Selasa, 30 Desember 2014

Tugas 4 Etika Bisinis

JURNAL ETIKA BISNIS
MORALITAS KORUPTOR




                                    NAMA            :ASTRI NUR LELY
NPM               : 11211274
KELAS           : 4EA22
TUGAS KE       : 4







UNIVERSITAS GUNADARMA
2014


Moralitas Koruptor

ABSTRAK


Astri Nur Lely, 11211274, 4EA22

Kata Kunci : Moralitas Koruptor, Korupsi


Penulisan ini dibuat untuk mengetahui untuk mengetahui penyabab terjadinya korupsi, dampak korupsi terhadap sebuah kegiatan bisnis dan siapa yang harus bertanggung jawab atas terjadinya korupsi. Metode Penulisan ini adalah pada penulisan ini penulis mencari informasi yang ada dari sumber-sumber di media sosial (internet) mengenai etika bisnis agar rumusan dan tujuan penulisan ini dapat terjawab. Data penulisan ini mengunakan data sekunder. Pasar monopoli timbul akibat adanya praktek monopoli yaitu pemusatan kekuatan ekonomi oleh satu pelaku usaha atau penjual yang mengakibatkan dikuasainya produksi dana atau pemasaran atas barang dan jasa tertentu sehingga menimbulkan persaingan usaha tidak sehat dan dapat merugikan kepentingan umum. Dampak korupsi terhadap bisnis dan perekonomian di Indonesia sangat berpengaruh, secara tidak langsung akan meningkatkan angka kemiskinan dan dapat menyebabkan ketidakmerataan pembangunan ekonomi di Indonesia. Di samping itu, juga menciptakan perilaku buruk yang dapat mendorong timbulnya persaingan usaha yang tidak sehat karena dipengaruhi oleh suap, bukan karena kualitas dan manfaat.

BAB 1
PENDAHULUAN


1.1  Latar Belakang
Korupsi adalah suatu tindakan yang sangat tidak terpuji dan dapat merugikan suatu bangsa. Indonesia merupakan salah satu negara dengan jumlah kasus korupsi yang terbilang cukup banyak. Komisi Pemberantasan Korupsi berulang kali menetapkan tersangka perkara korupsi yang terjadi di Indonesia. Sejumlah tersangka memiliki latar belakang pendidikan tinggi, seperti lulusan S3 atau bahkan sampai Guru Besar.
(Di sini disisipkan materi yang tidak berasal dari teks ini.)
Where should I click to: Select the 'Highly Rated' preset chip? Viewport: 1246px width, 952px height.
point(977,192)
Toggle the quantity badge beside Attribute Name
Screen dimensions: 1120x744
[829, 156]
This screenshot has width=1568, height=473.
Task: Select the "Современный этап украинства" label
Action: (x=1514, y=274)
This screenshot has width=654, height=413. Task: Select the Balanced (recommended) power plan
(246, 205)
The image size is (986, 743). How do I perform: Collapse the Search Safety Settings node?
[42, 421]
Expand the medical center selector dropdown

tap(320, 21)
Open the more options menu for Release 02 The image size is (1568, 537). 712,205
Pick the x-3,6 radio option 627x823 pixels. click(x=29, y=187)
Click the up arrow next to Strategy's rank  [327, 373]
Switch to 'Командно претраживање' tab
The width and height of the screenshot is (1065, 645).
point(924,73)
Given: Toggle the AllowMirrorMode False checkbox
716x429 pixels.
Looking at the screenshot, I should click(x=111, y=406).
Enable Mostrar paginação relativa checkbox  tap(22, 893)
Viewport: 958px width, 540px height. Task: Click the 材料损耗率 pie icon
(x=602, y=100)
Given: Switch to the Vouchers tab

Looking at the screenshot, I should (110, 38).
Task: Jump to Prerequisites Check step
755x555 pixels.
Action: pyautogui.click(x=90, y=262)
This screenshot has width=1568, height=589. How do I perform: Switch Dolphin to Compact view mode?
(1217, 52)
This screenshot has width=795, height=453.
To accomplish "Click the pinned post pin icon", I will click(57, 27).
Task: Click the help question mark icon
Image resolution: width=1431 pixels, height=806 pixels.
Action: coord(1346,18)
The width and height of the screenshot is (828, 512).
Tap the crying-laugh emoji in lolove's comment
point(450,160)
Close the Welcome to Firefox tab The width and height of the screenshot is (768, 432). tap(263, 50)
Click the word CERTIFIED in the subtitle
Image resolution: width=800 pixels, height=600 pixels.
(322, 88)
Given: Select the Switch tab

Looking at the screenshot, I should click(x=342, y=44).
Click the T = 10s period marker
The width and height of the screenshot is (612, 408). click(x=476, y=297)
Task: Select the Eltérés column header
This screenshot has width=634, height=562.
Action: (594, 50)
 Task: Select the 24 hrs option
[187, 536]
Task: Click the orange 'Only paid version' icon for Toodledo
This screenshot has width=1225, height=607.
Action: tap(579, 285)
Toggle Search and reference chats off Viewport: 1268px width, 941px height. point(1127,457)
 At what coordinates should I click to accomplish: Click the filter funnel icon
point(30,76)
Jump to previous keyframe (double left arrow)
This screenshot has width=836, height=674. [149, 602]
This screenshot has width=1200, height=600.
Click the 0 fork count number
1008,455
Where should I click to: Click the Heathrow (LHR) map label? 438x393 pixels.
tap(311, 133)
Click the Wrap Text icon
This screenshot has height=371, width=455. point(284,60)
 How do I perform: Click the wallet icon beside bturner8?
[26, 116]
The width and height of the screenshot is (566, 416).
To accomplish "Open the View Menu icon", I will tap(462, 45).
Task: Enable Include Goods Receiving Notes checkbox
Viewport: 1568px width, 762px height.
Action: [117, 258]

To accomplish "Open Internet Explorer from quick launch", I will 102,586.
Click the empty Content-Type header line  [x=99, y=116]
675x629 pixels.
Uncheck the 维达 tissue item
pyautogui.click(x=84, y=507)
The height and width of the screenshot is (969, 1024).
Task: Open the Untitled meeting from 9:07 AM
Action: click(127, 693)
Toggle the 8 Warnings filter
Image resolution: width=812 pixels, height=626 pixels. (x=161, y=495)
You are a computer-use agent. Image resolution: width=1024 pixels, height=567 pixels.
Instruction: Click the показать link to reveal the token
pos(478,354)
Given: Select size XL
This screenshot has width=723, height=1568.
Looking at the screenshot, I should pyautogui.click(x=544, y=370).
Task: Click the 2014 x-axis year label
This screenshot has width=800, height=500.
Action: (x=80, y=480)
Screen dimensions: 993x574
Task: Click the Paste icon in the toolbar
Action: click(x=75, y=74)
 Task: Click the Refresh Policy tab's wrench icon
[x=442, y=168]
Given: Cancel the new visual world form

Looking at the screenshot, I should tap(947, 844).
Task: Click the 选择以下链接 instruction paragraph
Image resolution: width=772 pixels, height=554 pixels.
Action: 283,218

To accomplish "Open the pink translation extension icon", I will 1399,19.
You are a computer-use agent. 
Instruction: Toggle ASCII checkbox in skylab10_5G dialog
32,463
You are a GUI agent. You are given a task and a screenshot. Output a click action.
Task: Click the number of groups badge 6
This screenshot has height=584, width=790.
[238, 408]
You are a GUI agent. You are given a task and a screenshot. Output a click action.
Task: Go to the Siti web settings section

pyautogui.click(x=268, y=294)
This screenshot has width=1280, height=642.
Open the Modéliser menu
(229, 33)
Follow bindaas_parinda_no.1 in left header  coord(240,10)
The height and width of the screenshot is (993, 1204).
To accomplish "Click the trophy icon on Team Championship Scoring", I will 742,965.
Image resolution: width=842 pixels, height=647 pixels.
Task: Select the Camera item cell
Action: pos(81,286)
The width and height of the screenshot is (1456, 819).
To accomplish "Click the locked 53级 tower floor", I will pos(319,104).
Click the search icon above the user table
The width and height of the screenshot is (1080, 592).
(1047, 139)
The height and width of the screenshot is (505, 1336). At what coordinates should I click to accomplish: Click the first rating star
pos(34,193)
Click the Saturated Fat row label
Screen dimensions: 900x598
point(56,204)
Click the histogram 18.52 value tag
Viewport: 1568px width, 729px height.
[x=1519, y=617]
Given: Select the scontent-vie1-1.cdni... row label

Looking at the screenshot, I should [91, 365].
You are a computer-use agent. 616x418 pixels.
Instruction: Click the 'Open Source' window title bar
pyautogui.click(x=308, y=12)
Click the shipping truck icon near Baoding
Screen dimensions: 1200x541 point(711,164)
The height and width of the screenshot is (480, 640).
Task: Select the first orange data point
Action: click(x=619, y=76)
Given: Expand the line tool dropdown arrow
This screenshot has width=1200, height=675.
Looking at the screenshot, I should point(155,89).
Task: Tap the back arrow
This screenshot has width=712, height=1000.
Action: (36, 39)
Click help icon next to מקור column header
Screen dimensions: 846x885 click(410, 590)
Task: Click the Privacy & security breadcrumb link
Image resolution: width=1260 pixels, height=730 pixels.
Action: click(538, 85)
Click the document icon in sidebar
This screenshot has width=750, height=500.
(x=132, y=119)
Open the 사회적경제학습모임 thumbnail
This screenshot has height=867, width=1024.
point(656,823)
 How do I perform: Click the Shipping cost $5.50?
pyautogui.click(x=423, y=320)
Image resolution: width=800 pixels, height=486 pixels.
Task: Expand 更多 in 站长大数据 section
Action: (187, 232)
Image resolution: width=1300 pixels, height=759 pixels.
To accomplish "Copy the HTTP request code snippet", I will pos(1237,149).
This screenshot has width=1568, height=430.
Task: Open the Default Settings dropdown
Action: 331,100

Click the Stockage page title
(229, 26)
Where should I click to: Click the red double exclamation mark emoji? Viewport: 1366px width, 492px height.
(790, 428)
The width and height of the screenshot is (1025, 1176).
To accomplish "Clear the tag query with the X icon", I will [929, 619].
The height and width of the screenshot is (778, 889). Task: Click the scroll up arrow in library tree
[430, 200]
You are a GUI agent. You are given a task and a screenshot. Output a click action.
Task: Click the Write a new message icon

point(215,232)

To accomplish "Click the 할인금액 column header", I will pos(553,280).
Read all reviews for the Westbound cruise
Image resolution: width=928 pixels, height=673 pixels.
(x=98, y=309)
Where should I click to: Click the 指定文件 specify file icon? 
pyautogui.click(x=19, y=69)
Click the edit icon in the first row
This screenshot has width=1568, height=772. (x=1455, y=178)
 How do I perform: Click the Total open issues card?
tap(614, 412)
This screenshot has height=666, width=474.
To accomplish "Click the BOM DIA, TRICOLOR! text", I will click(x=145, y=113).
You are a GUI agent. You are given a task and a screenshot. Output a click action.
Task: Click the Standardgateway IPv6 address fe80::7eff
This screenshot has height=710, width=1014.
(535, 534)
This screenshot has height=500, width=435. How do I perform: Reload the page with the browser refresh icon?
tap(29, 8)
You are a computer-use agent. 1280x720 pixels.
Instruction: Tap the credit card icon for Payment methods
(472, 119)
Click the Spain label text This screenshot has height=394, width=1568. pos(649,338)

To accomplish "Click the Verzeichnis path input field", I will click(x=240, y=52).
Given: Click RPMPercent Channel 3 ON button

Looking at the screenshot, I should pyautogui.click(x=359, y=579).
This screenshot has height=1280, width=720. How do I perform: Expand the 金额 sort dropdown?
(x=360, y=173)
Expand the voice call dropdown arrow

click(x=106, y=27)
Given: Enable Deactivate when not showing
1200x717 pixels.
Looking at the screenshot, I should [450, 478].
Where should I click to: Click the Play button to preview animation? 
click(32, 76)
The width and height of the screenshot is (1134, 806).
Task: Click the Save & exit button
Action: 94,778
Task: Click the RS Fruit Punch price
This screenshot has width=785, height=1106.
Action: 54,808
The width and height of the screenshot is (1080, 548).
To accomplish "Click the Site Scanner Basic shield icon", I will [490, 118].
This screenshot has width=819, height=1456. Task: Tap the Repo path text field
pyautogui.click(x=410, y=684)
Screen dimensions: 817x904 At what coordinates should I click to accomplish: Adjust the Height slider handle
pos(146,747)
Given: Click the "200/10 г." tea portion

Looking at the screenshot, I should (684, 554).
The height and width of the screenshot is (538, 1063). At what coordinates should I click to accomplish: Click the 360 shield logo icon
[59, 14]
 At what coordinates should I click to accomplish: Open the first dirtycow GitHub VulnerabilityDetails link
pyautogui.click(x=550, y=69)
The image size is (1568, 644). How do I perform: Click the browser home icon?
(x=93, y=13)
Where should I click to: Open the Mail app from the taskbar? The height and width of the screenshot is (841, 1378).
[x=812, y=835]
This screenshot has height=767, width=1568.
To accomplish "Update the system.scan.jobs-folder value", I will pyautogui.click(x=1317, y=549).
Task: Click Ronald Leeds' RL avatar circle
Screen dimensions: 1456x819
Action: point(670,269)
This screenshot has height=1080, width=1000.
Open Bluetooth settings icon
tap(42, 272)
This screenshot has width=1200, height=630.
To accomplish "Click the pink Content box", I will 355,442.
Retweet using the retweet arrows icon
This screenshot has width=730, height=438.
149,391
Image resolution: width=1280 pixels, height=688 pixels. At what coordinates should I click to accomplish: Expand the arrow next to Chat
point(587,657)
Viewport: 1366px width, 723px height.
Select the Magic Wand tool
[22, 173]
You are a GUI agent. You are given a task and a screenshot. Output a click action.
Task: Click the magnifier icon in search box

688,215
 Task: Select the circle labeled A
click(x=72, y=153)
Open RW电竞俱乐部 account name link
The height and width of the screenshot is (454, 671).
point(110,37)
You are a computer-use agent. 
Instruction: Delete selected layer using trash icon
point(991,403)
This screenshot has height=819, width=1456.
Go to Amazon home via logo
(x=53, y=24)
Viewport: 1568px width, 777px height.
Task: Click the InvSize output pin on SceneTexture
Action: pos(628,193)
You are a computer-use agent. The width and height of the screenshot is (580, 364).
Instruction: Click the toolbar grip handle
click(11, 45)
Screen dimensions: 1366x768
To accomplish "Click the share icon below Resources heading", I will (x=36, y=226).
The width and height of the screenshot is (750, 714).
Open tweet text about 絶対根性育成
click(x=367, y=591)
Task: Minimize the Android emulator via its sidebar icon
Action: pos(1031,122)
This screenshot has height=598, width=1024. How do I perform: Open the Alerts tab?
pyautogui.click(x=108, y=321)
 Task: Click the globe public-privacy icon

Korupsi adalah penyakit bangsa dan secara tegas pula merupakan penyakit moral. Moral yang dimaksud adalah moralitas obyektif dann moralitas subyektif. Pemberantasan korupsi dengan demikian memasuki kedua ranah tersebut. Korupsi bisa diberantas jika secara obyektif ia dilarang (dengan memberlakukan hokum yang amat berat), dan secara subyektif pula diperangi (dengan mempertajam peran budi nurani yang dimiliki oleh setiap manusia).
Banyak berita mengenai kasus korupsi yang ada di media, mulai dari kalangan atas ( pejabat, wakil rakyat, dan lain-lain), kalangan menengah (PNS, karyawan, dan lain-lain) dan kalangan bawh . Lemahnya kejujuran, kebenaran dan kesungguhan termasuk faktor banyaknya korupsi. Kemudiann masalah ini terus menerus bertambah dari tahun ke tahun dan terkesan seperti membudidaya, tidak hanya pada golongan elit kelas atas namun sampai ke struktur organisasi terkecil.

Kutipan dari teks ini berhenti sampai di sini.